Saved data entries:
*-*-*

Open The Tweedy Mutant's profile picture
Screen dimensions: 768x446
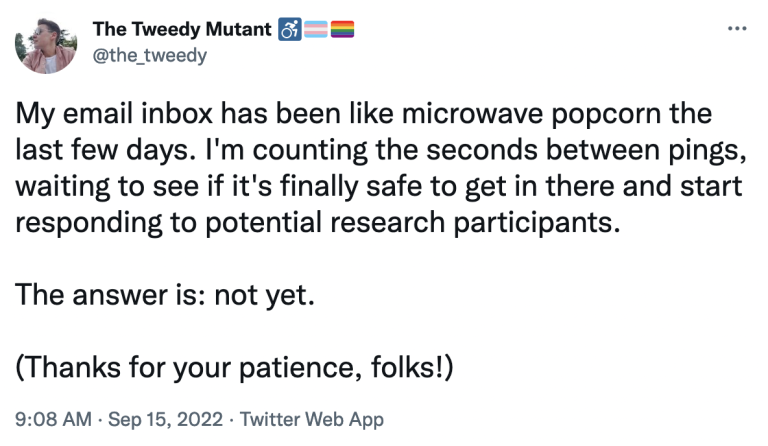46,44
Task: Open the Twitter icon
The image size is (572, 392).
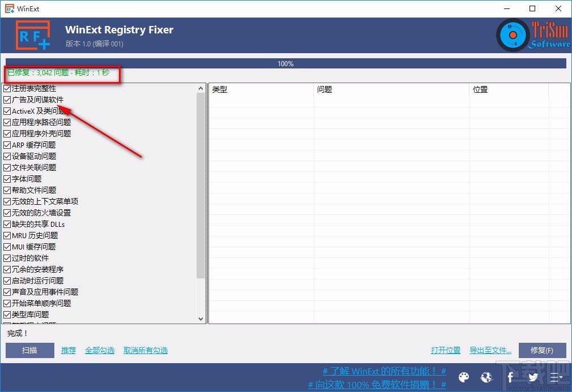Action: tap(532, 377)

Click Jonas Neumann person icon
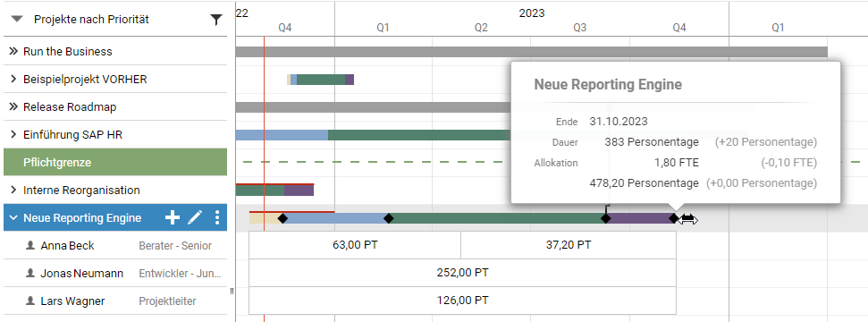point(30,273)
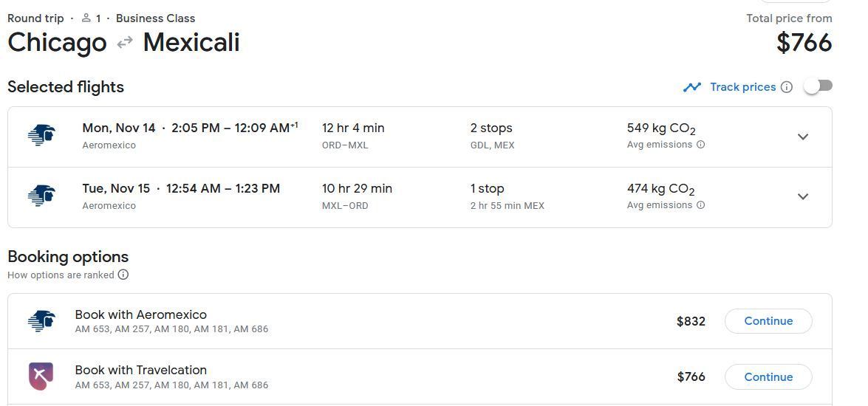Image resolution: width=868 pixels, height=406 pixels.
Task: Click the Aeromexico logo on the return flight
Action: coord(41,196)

*-*-*

Task goal: Tally up the lines above containing "Open"; the number is the full answer.

Result of this task: 2